Written problem: Collect every line of the rows below that contains the string "height", copying each line in full. Case counts.

Raw records:
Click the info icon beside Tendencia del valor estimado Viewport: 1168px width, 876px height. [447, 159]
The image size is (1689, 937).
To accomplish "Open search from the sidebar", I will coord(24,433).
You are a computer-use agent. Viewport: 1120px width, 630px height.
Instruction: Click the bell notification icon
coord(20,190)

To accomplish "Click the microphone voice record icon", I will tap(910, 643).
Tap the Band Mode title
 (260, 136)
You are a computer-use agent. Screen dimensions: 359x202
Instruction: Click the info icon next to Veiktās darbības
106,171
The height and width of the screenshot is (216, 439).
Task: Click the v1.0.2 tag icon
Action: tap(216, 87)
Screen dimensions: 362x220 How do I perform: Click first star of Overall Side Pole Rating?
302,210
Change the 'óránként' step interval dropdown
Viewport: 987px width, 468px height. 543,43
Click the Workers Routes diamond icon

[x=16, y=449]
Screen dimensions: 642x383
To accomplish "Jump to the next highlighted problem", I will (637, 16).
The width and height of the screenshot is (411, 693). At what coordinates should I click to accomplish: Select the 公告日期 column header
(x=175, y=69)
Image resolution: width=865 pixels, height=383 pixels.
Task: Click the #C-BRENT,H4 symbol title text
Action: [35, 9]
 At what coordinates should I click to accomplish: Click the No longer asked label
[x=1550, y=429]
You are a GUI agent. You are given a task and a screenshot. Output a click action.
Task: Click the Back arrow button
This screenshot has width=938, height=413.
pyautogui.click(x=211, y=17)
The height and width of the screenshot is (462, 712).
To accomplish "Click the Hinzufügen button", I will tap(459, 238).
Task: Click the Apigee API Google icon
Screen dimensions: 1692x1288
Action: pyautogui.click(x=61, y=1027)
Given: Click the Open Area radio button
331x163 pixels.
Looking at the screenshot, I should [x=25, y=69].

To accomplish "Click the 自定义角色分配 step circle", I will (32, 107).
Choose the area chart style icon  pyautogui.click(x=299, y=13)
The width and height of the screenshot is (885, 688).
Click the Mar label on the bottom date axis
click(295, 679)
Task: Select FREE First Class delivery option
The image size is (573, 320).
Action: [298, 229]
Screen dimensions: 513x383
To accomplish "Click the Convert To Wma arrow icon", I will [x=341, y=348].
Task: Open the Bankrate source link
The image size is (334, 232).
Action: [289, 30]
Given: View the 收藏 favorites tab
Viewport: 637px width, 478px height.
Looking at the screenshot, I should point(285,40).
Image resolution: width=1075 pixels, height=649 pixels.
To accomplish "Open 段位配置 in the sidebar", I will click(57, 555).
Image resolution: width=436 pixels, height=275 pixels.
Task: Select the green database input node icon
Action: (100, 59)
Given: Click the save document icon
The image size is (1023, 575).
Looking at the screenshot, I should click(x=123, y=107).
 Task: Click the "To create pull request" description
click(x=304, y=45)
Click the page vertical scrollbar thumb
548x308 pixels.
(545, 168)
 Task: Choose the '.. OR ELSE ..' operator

Solution:
Click the info icon beside Tendencia del valor estimado Viewport: 1168px width, 876px height. [447, 159]
You are a computer-use agent. Viewport: 1120px width, 630px height.
The height and width of the screenshot is (216, 439).
Viewport: 987px width, 468px height. 543,43
The width and height of the screenshot is (411, 693). At what coordinates should I click to accomplish: Select the 公告日期 column header
Image resolution: width=865 pixels, height=383 pixels.
This screenshot has width=938, height=413.
The height and width of the screenshot is (462, 712).
The width and height of the screenshot is (885, 688).
Viewport: 637px width, 478px height.
Image resolution: width=1075 pixels, height=649 pixels.
Image resolution: width=436 pixels, height=275 pixels.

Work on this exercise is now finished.